Kemenag Rejang Lebong Terapkan WFH Setiap Jumat, Pelayanan Publik Tetap Berjalan Optimal
Rejang Lebong (HUMAS) — Kantor Kementerian Agama
Kabupaten Rejang Lebong menggelar rapat penting terkait pemberlakuan kebijakan
Work From Home (WFH) di lingkungan kerja, pada Kamis (9/4/2026). Kebijakan ini
merupakan tindak lanjut dari Surat Edaran Menteri Pendayagunaan Aparatur Negara
dan Reformasi Birokrasi (SE Menpan RB) Nomor 3 Tahun 2026.
Rapat tersebut dipimpin langsung oleh Kepala
Kantor Kemenag Rejang Lebong, Dr. H. Rahman, S.Ag., M.Pd.I., dan dihadiri oleh
Kepala Subbagian Tata Usaha (Kasubbag TU), para Kepala Seksi (Kasi), para
penyelenggara, Ketua Kelompok Kerja Penyuluh (Pokjaluh), serta Ketua Kelompok
Kerja Pengawas (Pokjawas).
Dalam arahannya, Dr. H. Rahman menegaskan bahwa
kebijakan WFH yang mulai diberlakukan pada Jumat, 10 April 2026, merupakan
bagian dari upaya pemerintah dalam menciptakan pola kerja yang lebih adaptif,
efisien, serta mendukung penghematan energi. Namun demikian, ia menekankan
bahwa penerapan WFH tidak boleh mengurangi kualitas pelayanan kepada
masyarakat.
“WFH bukan berarti libur atau memperpanjang
akhir pekan. Ini adalah bentuk penyesuaian sistem kerja yang tetap menuntut
tanggung jawab dan profesionalisme setiap ASN. Pelayanan kepada masyarakat
harus tetap berjalan dengan baik, bahkan lebih optimal melalui pemanfaatan
teknologi,” tegasnya.
Lebih lanjut, H. Rahman menjelaskan bahwa hasil
rapat memutuskan pemberlakuan sistem kerja kombinasi, yakni WFH dan Work From
Office (WFO). Khusus pada hari Jumat, pegawai akan bekerja dari rumah, namun
tetap diberlakukan sistem piket WFO guna memastikan layanan publik di Pelayanan
Terpadu Satu Pintu (PTSP) tetap berjalan sebagaimana mestinya.

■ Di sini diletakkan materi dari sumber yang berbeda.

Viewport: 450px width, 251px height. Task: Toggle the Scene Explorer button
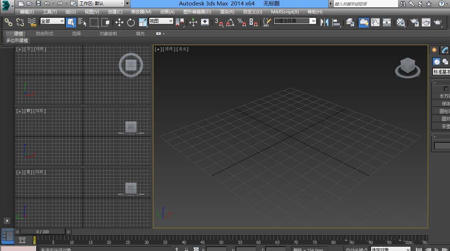[x=364, y=22]

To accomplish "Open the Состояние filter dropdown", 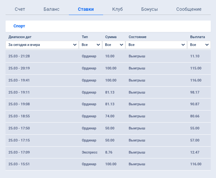I will click(x=156, y=45).
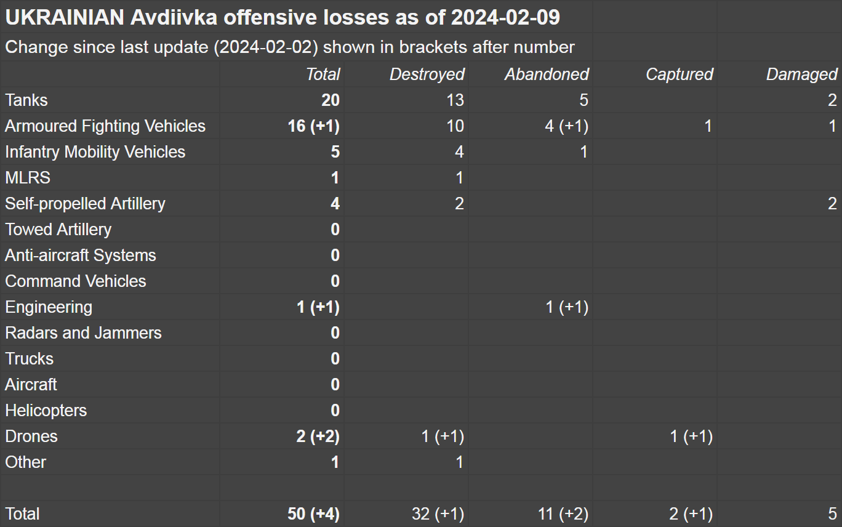Select the 'Helicopters' row label

[46, 411]
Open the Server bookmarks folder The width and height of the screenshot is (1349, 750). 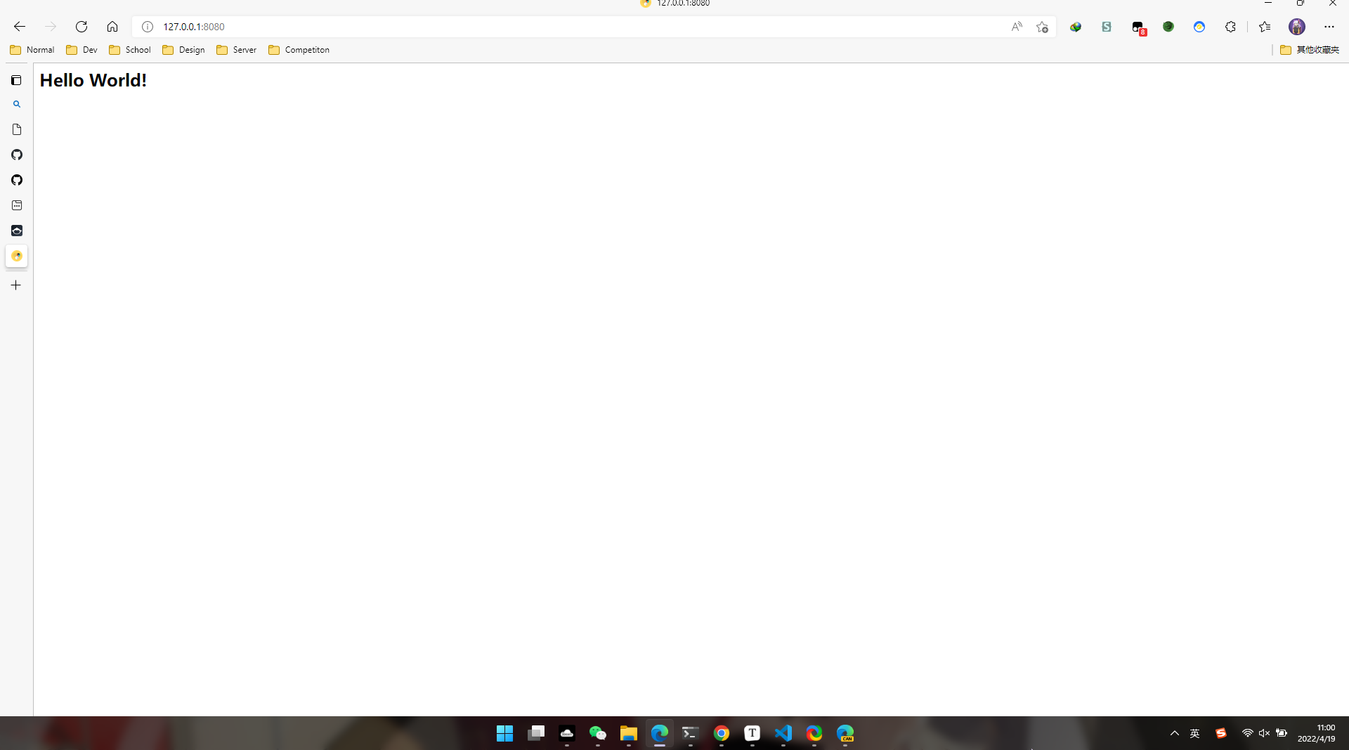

“Setiap Jumat tetap ada petugas yang berjaga di
kantor melalui sistem piket, terutama pada layanan PTSP. Hal ini untuk menjamin
masyarakat tetap dapat mengakses layanan secara langsung jika diperlukan,”
tambahnya.
Selain itu, seluruh Seksi dikantor Kemenag juga
didorong untuk memaksimalkan layanan berbasis digital guna mendukung kelancaran
pelayanan selama pelaksanaan WFH. Koordinasi internal diharapkan tetap berjalan
efektif melalui pemanfaatan teknologi komunikasi yang ada.
Melalui kebijakan ini, Kemenag Rejang Lebong
berkomitmen untuk terus meningkatkan kinerja dan pelayanan publik, sejalan
dengan arah kebijakan nasional dalam mewujudkan birokrasi yang modern,
fleksibel, dan responsif terhadap kebutuhan masyarakat.